## Task to carry out
Pictures are to be left out. Return exactly the lines below from the one with "Downloads (180, 856)" up to and including the one with "Home (514, 974)".

## Collected data entries

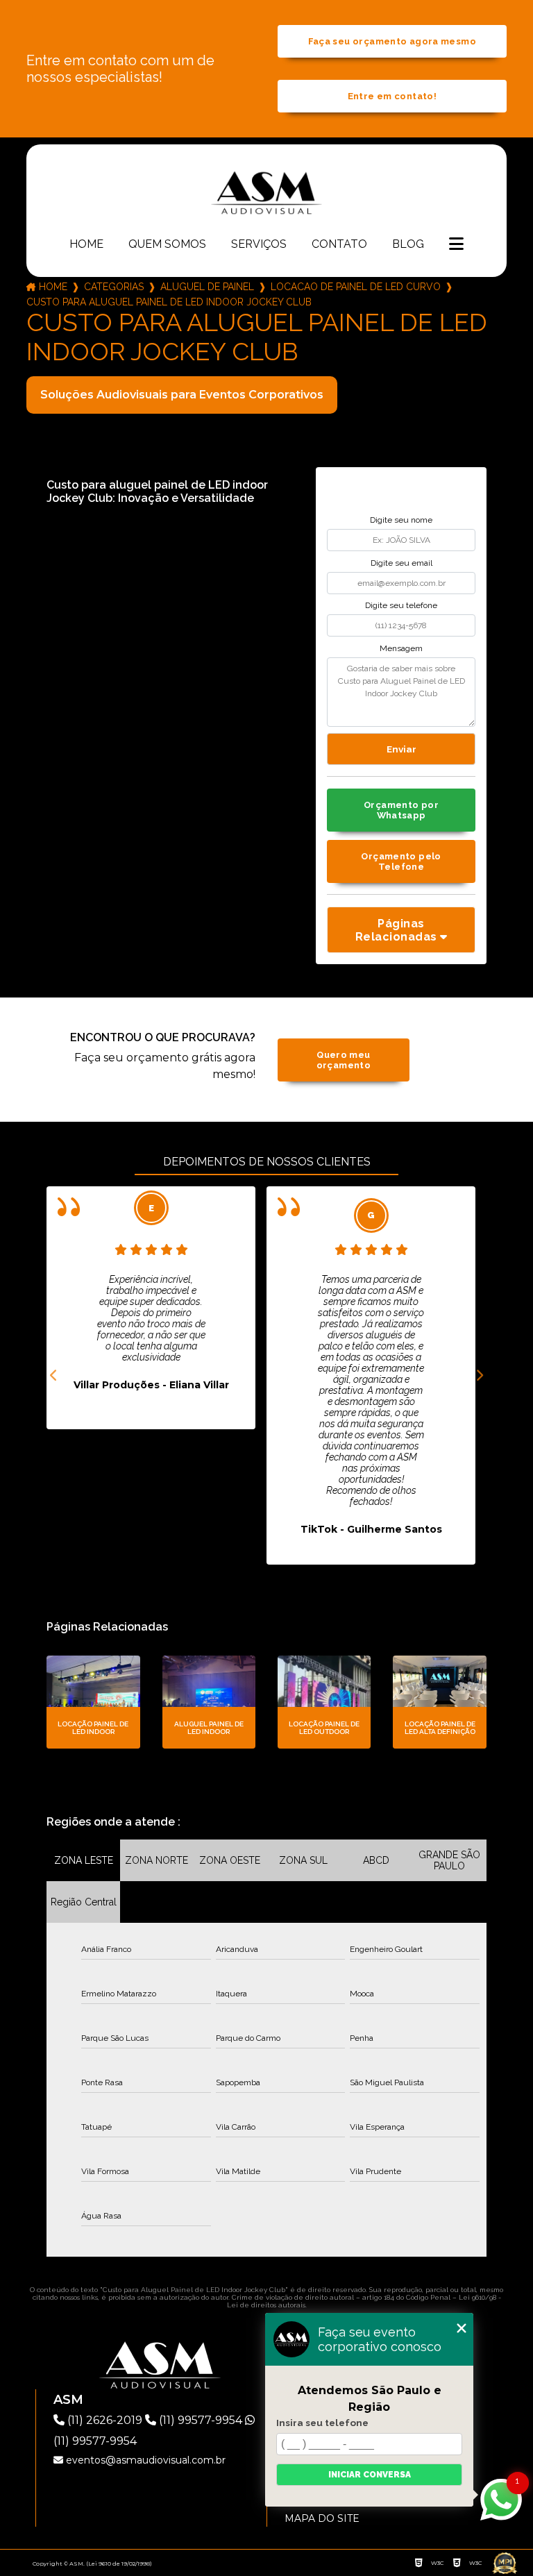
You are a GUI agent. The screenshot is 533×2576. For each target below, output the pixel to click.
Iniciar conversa (369, 2475)
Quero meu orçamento (343, 1060)
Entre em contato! (392, 96)
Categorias (114, 286)
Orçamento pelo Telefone (401, 861)
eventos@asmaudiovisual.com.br (144, 2460)
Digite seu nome (401, 520)
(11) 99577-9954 (200, 2420)
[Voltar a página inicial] (266, 192)
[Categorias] (456, 245)
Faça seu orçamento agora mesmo (392, 41)
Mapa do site (322, 2518)
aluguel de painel (207, 286)
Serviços (259, 244)
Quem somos (167, 244)
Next (480, 1376)
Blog (408, 244)
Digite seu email (401, 563)
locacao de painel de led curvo (356, 286)
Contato (339, 244)
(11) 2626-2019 (105, 2420)
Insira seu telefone (322, 2422)
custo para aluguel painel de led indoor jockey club (169, 302)
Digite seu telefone (401, 605)
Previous (53, 1376)
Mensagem (401, 648)
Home (86, 244)
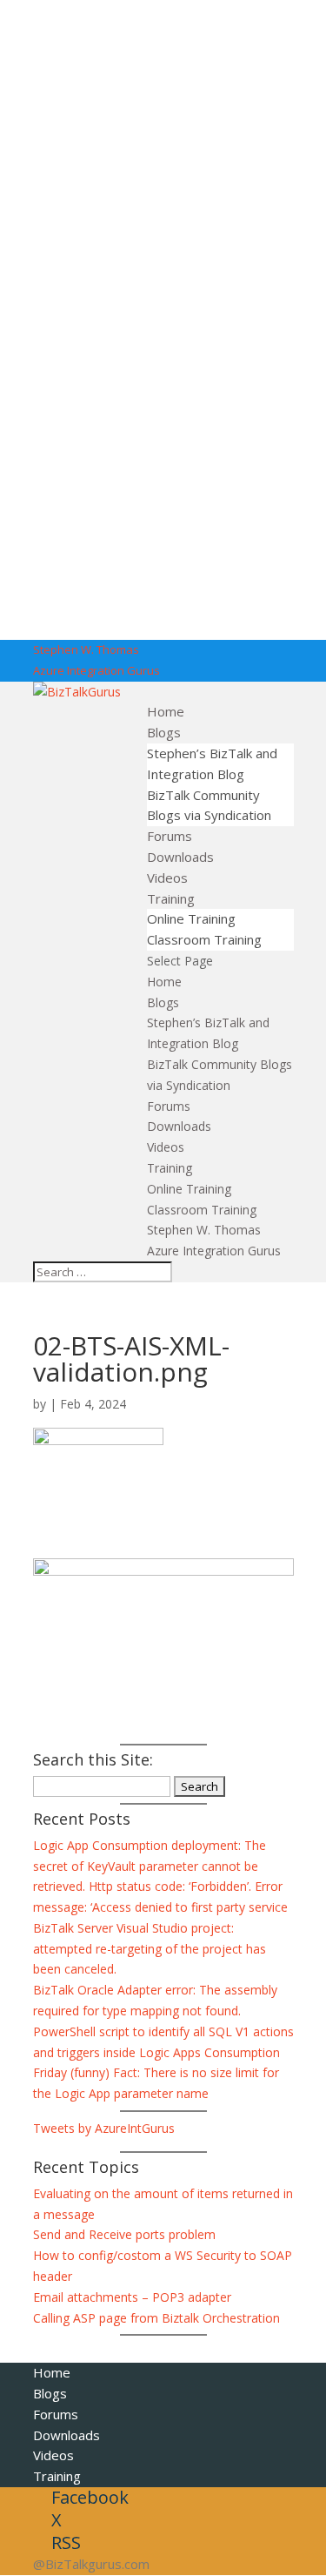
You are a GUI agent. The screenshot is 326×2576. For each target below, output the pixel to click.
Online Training (191, 918)
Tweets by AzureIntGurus (104, 2128)
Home (165, 711)
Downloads (180, 856)
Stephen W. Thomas (86, 649)
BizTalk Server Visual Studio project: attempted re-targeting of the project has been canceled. (149, 1949)
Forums (169, 835)
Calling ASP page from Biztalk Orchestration (156, 2318)
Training (171, 898)
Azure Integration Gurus (96, 670)
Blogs (164, 732)
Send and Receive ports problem (124, 2234)
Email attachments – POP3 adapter (132, 2297)
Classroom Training (204, 939)
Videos (167, 877)
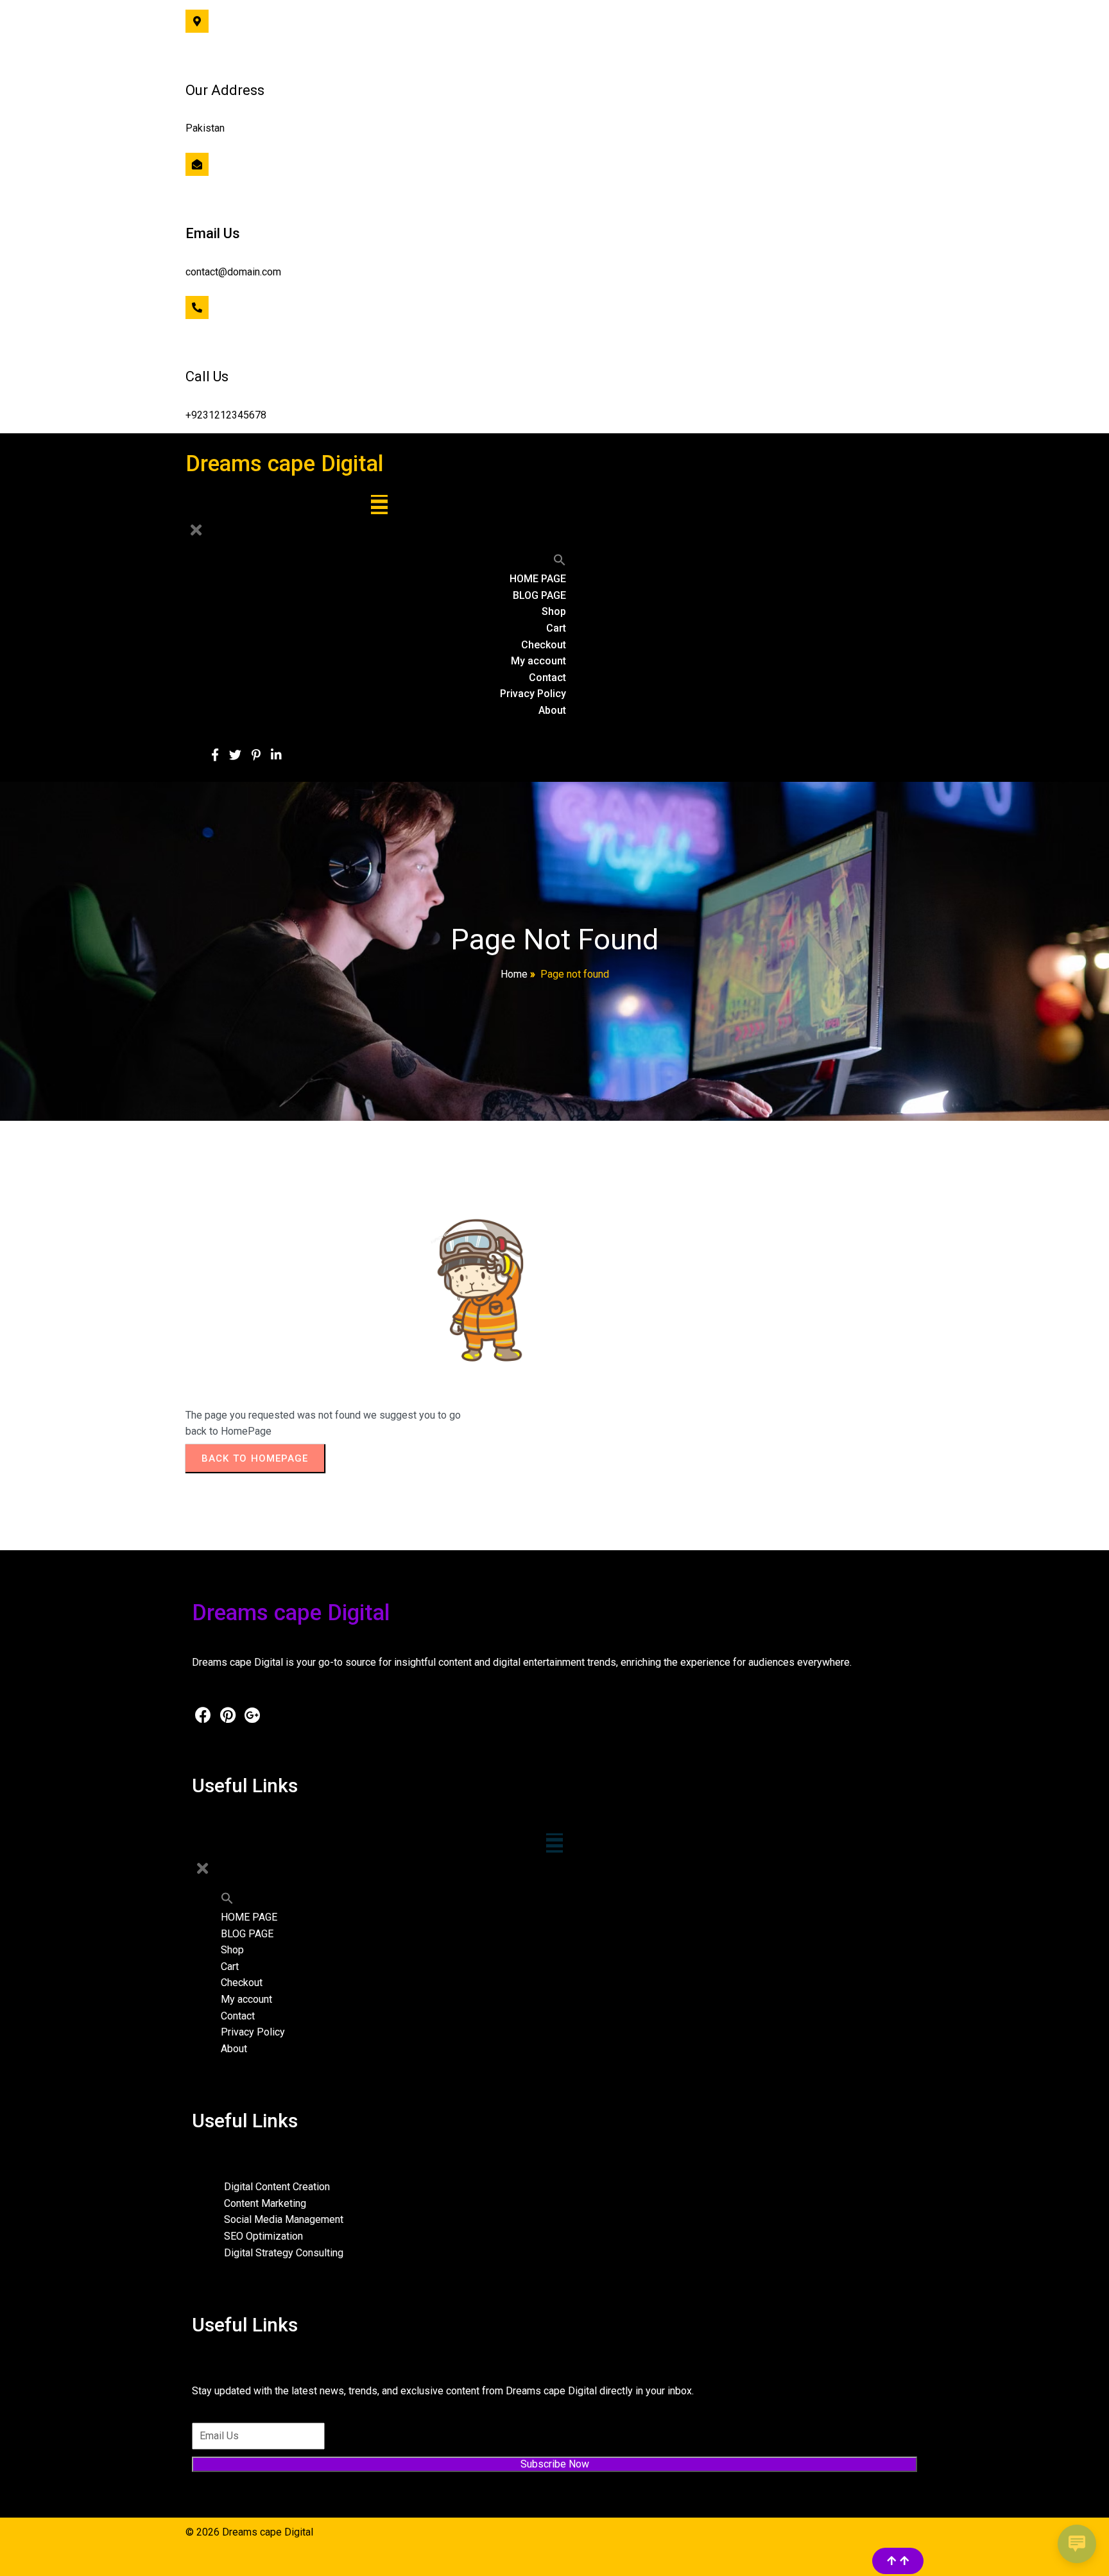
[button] (559, 562)
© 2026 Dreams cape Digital (249, 2532)
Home (514, 974)
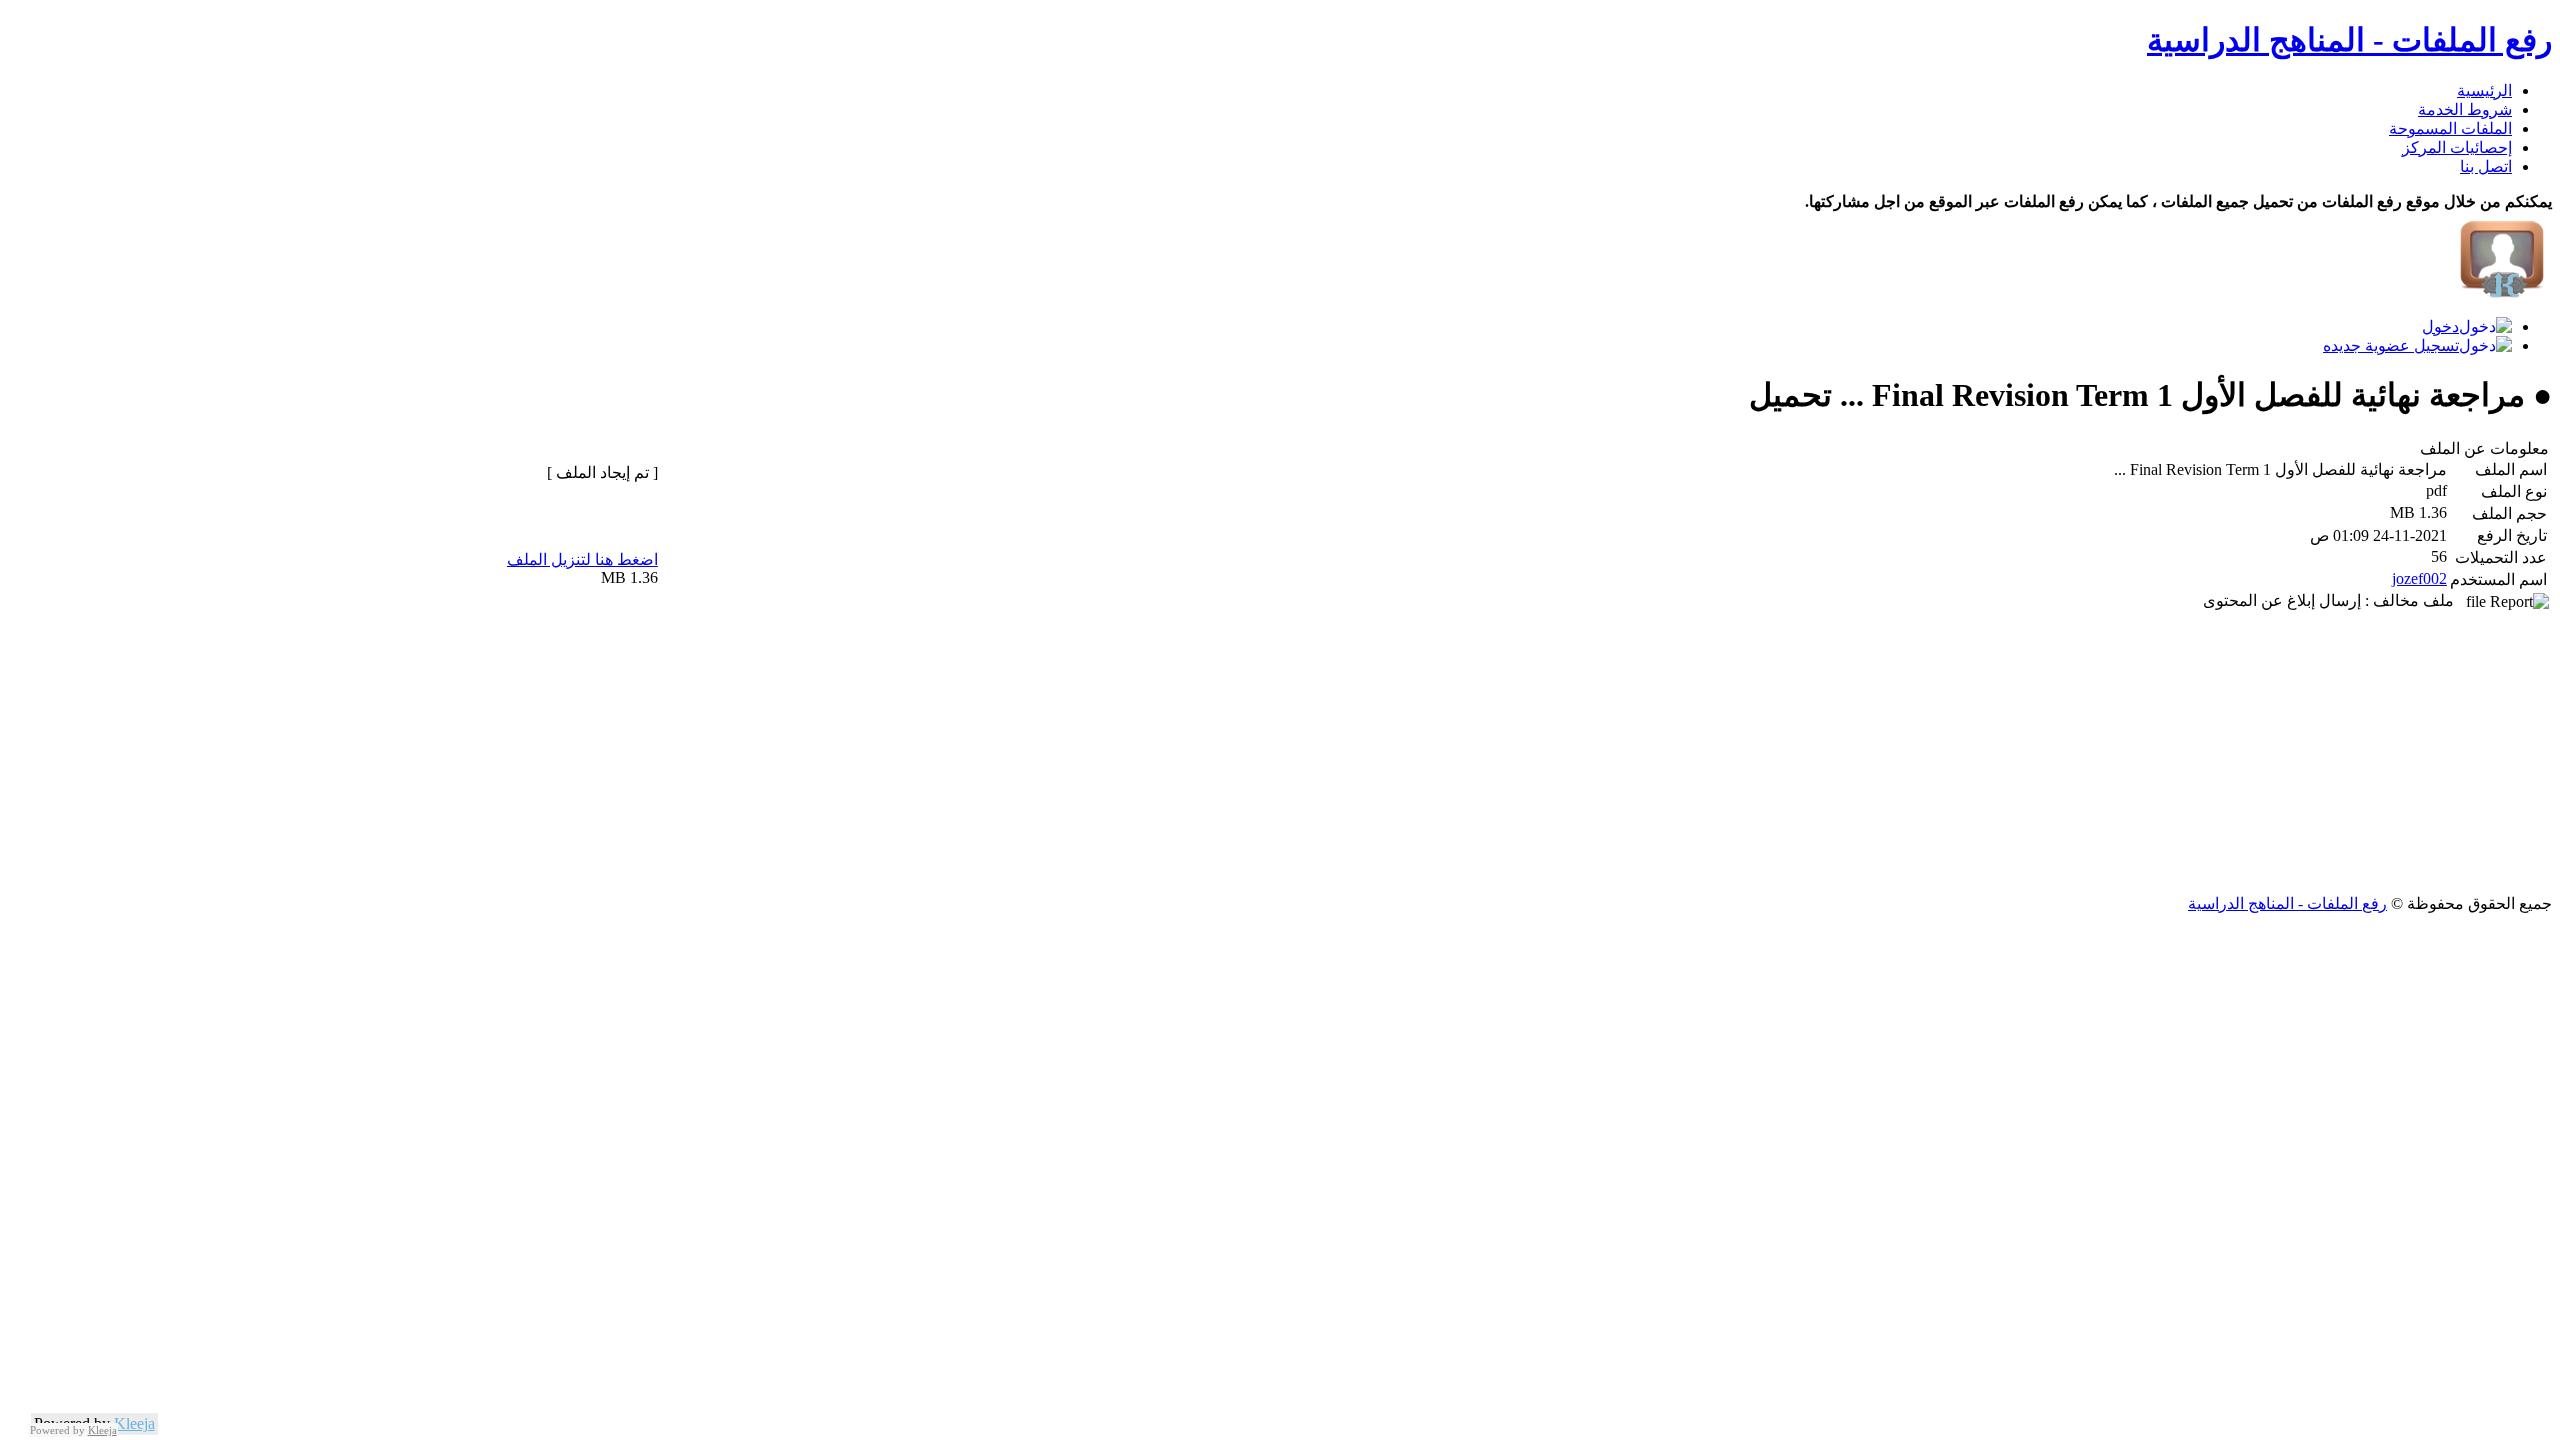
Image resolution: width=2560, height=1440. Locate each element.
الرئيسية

## Response box
Downloads (180, 856)
Stephen W. Thomas (86, 649)
BizTalk Server Visual Studio project: attempted re-targeting of the project has been canceled. (149, 1949)
Forums (169, 835)
Calling ASP page from Biztalk Orchestration (156, 2318)
Training (171, 898)
Azure Integration Gurus (96, 670)
Blogs (164, 732)
Send and Receive ports problem (124, 2234)
Email attachments – POP3 adapter (132, 2297)
Classroom Training (204, 939)
Videos (167, 877)
[button] (559, 562)
© 2026 Dreams cape Digital (249, 2532)
Home (514, 974)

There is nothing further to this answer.